Consider the vectors W, X, Y and Z in R3, Where w = (3,2,6) and x = (4, 6, 8). We have to find WX(WX vector, not bold text is used instead of the arrow head), So, using the triangular law we take OX-OW to get: WX = (1, 4, 2). Taking this digrammatically:
So, How do we get a vector, say L, with it's head point at (1, 4, 2), which is exactly parallel to WX?
(Note that I have presented the diagrams in a sort of planar form, even though the vectors are in spaces).
On
When we are subtracting the coordinates of P from Q, we are taking the units along each axis, therefore, this would obviously be equal to the vector taken from the origin.
Another way to interpret is that, subtraction actually gives the slope, and thus the slope being equal makes the vector parallel.

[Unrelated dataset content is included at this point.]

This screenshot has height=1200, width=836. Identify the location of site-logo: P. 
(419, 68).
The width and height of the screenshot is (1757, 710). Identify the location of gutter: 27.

I think you should consider all your vectors in this case as "difference" vectors ${\bf OW}=(3,2,6)-(0,0,0)$, ${\bf OX}=(4,6,8)-(0,0,0)$, so then ${\bf WX}=(4,6,8)-(3,2,6)$. The length and direction of ${\bf WX}$ is the same as for ${\bf OL}$, but ${\bf OL}$ is the "difference" from origin ${\bf OL}=(1,4,2)-(0,0,0)$. The only distinction between ${\bf WX}$ and ${\bf OL}$ is the origin, so in many cases the two will be interchangeable.